*** Opening DATA RECORDS ***

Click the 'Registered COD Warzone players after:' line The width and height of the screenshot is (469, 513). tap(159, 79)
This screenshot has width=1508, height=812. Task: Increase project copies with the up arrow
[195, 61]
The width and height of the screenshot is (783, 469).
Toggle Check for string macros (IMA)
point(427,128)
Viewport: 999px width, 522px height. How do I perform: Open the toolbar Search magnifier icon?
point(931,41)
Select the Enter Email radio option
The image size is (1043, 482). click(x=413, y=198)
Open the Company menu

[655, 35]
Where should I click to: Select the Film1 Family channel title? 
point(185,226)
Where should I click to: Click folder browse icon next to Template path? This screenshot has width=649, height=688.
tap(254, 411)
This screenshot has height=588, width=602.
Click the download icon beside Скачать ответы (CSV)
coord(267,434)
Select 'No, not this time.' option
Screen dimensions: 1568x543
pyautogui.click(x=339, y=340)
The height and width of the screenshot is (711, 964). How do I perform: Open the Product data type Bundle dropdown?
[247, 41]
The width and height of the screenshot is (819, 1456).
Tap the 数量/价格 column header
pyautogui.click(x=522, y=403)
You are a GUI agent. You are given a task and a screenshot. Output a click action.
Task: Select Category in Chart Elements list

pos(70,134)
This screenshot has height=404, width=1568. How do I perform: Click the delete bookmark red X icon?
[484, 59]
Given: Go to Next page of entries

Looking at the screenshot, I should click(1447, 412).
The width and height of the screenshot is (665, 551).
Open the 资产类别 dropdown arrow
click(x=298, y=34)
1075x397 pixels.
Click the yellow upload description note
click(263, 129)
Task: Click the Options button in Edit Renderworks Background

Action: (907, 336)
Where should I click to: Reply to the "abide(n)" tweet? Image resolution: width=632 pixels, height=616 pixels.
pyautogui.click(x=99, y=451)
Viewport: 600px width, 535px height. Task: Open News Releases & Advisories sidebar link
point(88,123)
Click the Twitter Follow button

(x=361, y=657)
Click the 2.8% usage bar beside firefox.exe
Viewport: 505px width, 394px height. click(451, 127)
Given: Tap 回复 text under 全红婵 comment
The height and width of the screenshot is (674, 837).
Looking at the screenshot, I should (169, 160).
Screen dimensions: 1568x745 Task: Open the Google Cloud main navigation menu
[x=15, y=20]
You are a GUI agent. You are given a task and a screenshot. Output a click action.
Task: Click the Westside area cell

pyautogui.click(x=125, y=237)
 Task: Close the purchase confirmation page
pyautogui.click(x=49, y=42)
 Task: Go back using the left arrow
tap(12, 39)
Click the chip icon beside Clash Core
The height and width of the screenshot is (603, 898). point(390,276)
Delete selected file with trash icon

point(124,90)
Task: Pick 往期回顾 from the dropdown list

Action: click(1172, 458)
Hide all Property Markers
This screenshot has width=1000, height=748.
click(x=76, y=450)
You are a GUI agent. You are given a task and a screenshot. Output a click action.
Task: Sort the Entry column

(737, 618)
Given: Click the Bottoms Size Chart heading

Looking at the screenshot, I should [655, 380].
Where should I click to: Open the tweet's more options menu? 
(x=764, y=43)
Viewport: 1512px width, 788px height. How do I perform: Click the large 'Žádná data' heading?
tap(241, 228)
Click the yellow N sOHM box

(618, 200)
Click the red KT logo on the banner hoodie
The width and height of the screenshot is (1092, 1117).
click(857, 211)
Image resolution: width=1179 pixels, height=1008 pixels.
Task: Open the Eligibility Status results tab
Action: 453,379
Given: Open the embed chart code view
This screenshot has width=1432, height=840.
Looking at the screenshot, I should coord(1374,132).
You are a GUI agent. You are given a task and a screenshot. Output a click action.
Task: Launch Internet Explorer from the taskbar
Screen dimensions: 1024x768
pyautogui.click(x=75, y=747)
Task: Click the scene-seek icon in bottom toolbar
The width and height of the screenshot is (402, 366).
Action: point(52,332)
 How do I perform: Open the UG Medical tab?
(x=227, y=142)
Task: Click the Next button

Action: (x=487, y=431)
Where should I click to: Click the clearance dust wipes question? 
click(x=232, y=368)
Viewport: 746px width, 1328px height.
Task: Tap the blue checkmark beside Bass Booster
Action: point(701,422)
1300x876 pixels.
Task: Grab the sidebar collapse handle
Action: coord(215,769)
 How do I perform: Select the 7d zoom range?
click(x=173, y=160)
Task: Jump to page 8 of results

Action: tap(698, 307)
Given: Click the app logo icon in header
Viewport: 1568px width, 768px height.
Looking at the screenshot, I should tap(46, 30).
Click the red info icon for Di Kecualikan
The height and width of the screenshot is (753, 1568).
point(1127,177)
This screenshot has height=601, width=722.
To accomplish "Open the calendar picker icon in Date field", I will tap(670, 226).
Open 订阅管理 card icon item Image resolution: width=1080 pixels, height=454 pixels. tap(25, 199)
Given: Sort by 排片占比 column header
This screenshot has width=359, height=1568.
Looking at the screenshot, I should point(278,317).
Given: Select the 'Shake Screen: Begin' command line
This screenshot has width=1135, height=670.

*** Closing DATA RECORDS ***

Extract all of the data shown above and repeat it verbatim.

Click the 'Registered COD Warzone players after:' line The width and height of the screenshot is (469, 513). tap(159, 79)
This screenshot has width=1508, height=812. Task: Increase project copies with the up arrow
[195, 61]
The width and height of the screenshot is (783, 469).
Toggle Check for string macros (IMA)
point(427,128)
Viewport: 999px width, 522px height. How do I perform: Open the toolbar Search magnifier icon?
point(931,41)
Select the Enter Email radio option
The image size is (1043, 482). click(x=413, y=198)
Open the Company menu

[655, 35]
Where should I click to: Select the Film1 Family channel title? 
point(185,226)
Where should I click to: Click folder browse icon next to Template path? This screenshot has width=649, height=688.
tap(254, 411)
This screenshot has height=588, width=602.
Click the download icon beside Скачать ответы (CSV)
coord(267,434)
Select 'No, not this time.' option
Screen dimensions: 1568x543
pyautogui.click(x=339, y=340)
The height and width of the screenshot is (711, 964). How do I perform: Open the Product data type Bundle dropdown?
[247, 41]
The width and height of the screenshot is (819, 1456).
Tap the 数量/价格 column header
pyautogui.click(x=522, y=403)
You are a GUI agent. You are given a task and a screenshot. Output a click action.
Task: Select Category in Chart Elements list

pos(70,134)
This screenshot has height=404, width=1568. How do I perform: Click the delete bookmark red X icon?
[484, 59]
Given: Go to Next page of entries

Looking at the screenshot, I should click(1447, 412).
The width and height of the screenshot is (665, 551).
Open the 资产类别 dropdown arrow
click(x=298, y=34)
1075x397 pixels.
Click the yellow upload description note
click(263, 129)
Task: Click the Options button in Edit Renderworks Background

Action: (907, 336)
Where should I click to: Reply to the "abide(n)" tweet? Image resolution: width=632 pixels, height=616 pixels.
pyautogui.click(x=99, y=451)
Viewport: 600px width, 535px height. Task: Open News Releases & Advisories sidebar link
point(88,123)
Click the Twitter Follow button

(x=361, y=657)
Click the 2.8% usage bar beside firefox.exe
Viewport: 505px width, 394px height. click(451, 127)
Given: Tap 回复 text under 全红婵 comment
The height and width of the screenshot is (674, 837).
Looking at the screenshot, I should (169, 160).
Screen dimensions: 1568x745 Task: Open the Google Cloud main navigation menu
[x=15, y=20]
You are a GUI agent. You are given a task and a screenshot. Output a click action.
Task: Click the Westside area cell

pyautogui.click(x=125, y=237)
 Task: Close the purchase confirmation page
pyautogui.click(x=49, y=42)
 Task: Go back using the left arrow
tap(12, 39)
Click the chip icon beside Clash Core
The height and width of the screenshot is (603, 898). point(390,276)
Delete selected file with trash icon

point(124,90)
Task: Pick 往期回顾 from the dropdown list

Action: click(1172, 458)
Hide all Property Markers
This screenshot has width=1000, height=748.
click(x=76, y=450)
You are a GUI agent. You are given a task and a screenshot. Output a click action.
Task: Sort the Entry column

(737, 618)
Given: Click the Bottoms Size Chart heading

Looking at the screenshot, I should [655, 380].
Where should I click to: Open the tweet's more options menu? 
(x=764, y=43)
Viewport: 1512px width, 788px height. How do I perform: Click the large 'Žádná data' heading?
tap(241, 228)
Click the yellow N sOHM box

(618, 200)
Click the red KT logo on the banner hoodie
The width and height of the screenshot is (1092, 1117).
click(857, 211)
Image resolution: width=1179 pixels, height=1008 pixels.
Task: Open the Eligibility Status results tab
Action: 453,379
Given: Open the embed chart code view
This screenshot has width=1432, height=840.
Looking at the screenshot, I should coord(1374,132).
You are a GUI agent. You are given a task and a screenshot. Output a click action.
Task: Launch Internet Explorer from the taskbar
Screen dimensions: 1024x768
pyautogui.click(x=75, y=747)
Task: Click the scene-seek icon in bottom toolbar
The width and height of the screenshot is (402, 366).
Action: point(52,332)
 How do I perform: Open the UG Medical tab?
(x=227, y=142)
Task: Click the Next button

Action: (x=487, y=431)
Where should I click to: Click the clearance dust wipes question? 
click(x=232, y=368)
Viewport: 746px width, 1328px height.
Task: Tap the blue checkmark beside Bass Booster
Action: point(701,422)
1300x876 pixels.
Task: Grab the sidebar collapse handle
Action: coord(215,769)
 How do I perform: Select the 7d zoom range?
click(x=173, y=160)
Task: Jump to page 8 of results

Action: tap(698, 307)
Given: Click the app logo icon in header
Viewport: 1568px width, 768px height.
Looking at the screenshot, I should tap(46, 30).
Click the red info icon for Di Kecualikan
The height and width of the screenshot is (753, 1568).
point(1127,177)
This screenshot has height=601, width=722.
To accomplish "Open the calendar picker icon in Date field", I will tap(670, 226).
Open 订阅管理 card icon item Image resolution: width=1080 pixels, height=454 pixels. tap(25, 199)
Given: Sort by 排片占比 column header
This screenshot has width=359, height=1568.
Looking at the screenshot, I should point(278,317).
Given: Select the 'Shake Screen: Begin' command line
This screenshot has width=1135, height=670.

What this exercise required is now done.